Top Benefits
About the role
Job Description
What is the opportunity?
As an experienced ML engineer, you will be responsible for building and managing ML and/or data platforms and pipelines for Data Science with appropriate data governance and security. You will work with data scientists and peer data engineers to actively solve business problems and delivering value using agile methodology. You will work with technical and business stakeholders to build and maintain an optimized and scalable ML / data pipeline. You will participate in the architecture review and approval process. You will also be responsible for working closely with data scientists in the area of data ingestion and feature engineering, establishing coding best practices, maintaining and managing technical documentation and incident triaging and resolution.
What will you do?
- As part of the ML / Data Engineering team, you will work on creating, developing and managing ML pipelines from experimentation to deployment of Data Science products. You will also be responsible for data sourcing, lineage, quality, transformation and storage.

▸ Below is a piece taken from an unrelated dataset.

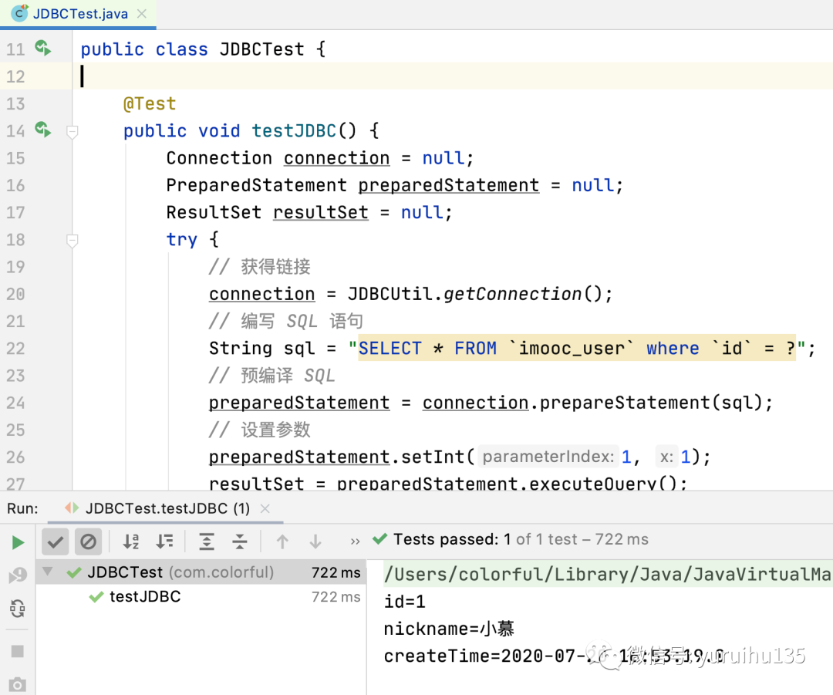Click the run gutter icon beside testJDBC method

- Build container based solutions, pipelines, APIs/Microservices and analytics portal for heterogeneous data sources on internal data lakes or cloud platforms
- Collaborate with Data scientists, Process Engineers and Business Stakeholders to develop ML / data pipelines, and assist with prescriptive and predictive analytics through consolidated data
- Execute Development and Integration activities (planning, execution, testing, deployment and post implementation support) of existing and new data and visualization Technologies (e.g. Omni-Channel reporting, Gamification/Visualization).
- Prepare data to be used for diagnostic/descriptive reporting and data science work.
- Identify and resolve data movement/transformation/processing bottlenecks
- Research emerging Data and Visualization technologies trends/best practices and propose solutions for Technology and Business partners.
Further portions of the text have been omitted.